Everyone knows this bull market is long in the tooth, that stocks aren’t remotely cheap anymore (they only look it because very cheap oil and mining firms now make up so much of the world’s major indices), and that the imbalances in the global economy are as huge as ever. The problem is, no one knows what will trigger an end to the good times. And, having got it wrong too many times already, no one is willing to guess anymore either. The trouble could come this year, said Steve at our Roundtable, but it could just as easily come next year, or even the next. The result is that right now everyone is bullish on everything. There is a consensus, albeit a sometimes unwilling one, that global growth will continue, the US will see a soft landing and prices of stocks, bonds, property, commodities, fine wine and contemporary art will keep rising – possibly forever. All 14 of Wall Street’s top firms expect rises in the US market in 2007.
Given how boring it is to have to listen to this view put forward over and over again, it was an absolute joy finally to hear someone disagree convincingly this week. In an interview with Bloomberg, Marc Faber, editor of the The Gloom, Boom and Doom Report, forecast a “severe correction in all asset markets” in the next few months, due to the return of consumer price inflation and the “irreparable cracks in the financial system”. The only assets he showed much enthusiasm for were gold, which should be increasingly in demand as a hedge against inflation; oil, because “demand in Asia is going to double”; and the Japanese, Vietnamese and Singapore stockmarkets. Faber is no lightweight: he forecast the market collapse of 1987 and has been absolutely right on gold, oil, commodities and Asian markets over the last five.

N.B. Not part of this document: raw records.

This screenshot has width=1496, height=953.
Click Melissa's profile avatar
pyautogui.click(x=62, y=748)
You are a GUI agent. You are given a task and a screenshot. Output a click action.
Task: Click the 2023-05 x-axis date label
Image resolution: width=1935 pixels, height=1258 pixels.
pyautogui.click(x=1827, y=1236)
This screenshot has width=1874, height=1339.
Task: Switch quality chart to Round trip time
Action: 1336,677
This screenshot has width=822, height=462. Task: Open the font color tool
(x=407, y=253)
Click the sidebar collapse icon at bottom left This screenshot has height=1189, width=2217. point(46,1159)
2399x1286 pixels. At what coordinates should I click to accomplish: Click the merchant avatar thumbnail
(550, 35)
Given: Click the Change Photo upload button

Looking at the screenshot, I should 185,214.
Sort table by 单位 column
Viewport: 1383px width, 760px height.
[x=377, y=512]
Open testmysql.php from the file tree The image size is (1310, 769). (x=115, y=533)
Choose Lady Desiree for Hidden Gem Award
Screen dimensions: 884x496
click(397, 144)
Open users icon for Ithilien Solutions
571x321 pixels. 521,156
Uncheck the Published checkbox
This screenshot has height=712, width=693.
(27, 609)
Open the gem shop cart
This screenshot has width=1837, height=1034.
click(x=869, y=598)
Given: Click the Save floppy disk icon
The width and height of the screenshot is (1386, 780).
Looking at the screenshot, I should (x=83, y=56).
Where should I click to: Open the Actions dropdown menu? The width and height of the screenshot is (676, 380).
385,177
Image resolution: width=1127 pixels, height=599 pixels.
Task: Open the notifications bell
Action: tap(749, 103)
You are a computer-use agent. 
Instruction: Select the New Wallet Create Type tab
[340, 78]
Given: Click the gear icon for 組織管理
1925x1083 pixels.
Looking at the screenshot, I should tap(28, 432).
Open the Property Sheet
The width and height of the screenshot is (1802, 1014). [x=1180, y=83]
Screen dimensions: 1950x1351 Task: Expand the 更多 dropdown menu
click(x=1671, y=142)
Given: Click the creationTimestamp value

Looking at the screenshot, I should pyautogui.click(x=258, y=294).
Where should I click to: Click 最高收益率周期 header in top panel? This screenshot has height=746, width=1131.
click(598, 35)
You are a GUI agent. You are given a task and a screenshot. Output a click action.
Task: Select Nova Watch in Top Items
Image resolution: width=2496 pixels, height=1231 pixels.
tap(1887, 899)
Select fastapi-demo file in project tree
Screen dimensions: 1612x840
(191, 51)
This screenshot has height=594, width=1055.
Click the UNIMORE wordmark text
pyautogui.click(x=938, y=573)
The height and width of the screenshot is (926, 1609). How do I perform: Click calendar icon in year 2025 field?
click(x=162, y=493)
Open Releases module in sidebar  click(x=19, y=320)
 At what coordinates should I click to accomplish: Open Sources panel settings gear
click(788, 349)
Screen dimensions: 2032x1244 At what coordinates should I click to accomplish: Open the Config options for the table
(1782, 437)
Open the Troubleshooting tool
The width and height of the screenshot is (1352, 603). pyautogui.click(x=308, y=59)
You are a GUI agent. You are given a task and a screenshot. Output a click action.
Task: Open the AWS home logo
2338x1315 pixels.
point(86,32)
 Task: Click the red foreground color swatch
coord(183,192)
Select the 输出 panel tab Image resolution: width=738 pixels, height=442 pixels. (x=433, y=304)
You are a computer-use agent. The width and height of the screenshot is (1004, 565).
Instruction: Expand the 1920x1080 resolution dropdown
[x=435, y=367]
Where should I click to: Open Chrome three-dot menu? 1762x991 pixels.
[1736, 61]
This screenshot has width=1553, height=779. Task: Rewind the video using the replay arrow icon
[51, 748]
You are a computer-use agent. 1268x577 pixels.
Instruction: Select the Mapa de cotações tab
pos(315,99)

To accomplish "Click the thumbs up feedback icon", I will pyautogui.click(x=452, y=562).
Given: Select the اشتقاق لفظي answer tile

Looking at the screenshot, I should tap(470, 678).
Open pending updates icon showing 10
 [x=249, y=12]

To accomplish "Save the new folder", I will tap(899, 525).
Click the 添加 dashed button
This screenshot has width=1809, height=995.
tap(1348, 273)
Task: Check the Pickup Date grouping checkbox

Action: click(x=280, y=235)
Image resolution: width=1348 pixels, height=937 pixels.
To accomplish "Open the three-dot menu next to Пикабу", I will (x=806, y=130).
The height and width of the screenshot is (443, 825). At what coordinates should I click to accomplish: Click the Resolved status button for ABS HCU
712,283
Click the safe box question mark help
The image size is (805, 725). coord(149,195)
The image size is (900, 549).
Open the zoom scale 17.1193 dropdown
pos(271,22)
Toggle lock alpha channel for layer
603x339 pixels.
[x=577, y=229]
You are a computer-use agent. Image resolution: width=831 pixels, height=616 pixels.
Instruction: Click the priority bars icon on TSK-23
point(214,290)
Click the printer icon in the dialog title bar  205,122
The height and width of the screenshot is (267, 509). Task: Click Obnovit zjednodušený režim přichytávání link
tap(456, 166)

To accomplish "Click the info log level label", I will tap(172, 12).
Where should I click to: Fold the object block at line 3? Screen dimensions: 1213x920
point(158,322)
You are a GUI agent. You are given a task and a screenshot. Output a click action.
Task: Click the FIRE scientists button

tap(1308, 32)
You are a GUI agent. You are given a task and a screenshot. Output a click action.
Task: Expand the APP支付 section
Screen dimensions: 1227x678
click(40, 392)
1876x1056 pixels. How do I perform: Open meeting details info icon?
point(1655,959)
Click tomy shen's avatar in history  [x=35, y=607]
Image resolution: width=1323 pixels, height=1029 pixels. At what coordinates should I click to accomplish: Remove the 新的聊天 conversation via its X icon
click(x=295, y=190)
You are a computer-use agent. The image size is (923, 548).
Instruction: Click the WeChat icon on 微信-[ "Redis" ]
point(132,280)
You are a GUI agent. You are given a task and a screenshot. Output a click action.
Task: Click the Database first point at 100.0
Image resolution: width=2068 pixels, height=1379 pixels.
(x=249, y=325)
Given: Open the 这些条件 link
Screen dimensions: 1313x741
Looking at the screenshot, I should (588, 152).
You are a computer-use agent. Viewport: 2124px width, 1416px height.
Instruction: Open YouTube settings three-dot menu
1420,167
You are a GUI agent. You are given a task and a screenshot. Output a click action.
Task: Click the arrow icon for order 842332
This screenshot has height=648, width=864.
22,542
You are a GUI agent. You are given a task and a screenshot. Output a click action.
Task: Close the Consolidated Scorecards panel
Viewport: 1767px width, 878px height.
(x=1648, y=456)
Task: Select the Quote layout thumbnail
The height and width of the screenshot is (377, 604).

But is he right now? Regular readers will know that I agree with many of his themes. I like gold, Japan, oil and commodities, and I’m worried about almost everything else. However, what makes me as cautious on many Western markets as Faber is this: over the long term, it has been shown over and over again that if you invest when prices are high, you will make low returns, and if you invest when prices are low, you will make high returns. Right now, prices are high – so whether a trigger for a market correction comes this year or next is by the by. Either way, having all your money in the market now is unlikely to make you particularly rich. It isn’t a good time to be a bull, even a reluctant one. Those still in doubt should remember this: the last time Wall Street’s big banks all agreed with each other was back in 2001. The S&P 500 promptly fell 13%.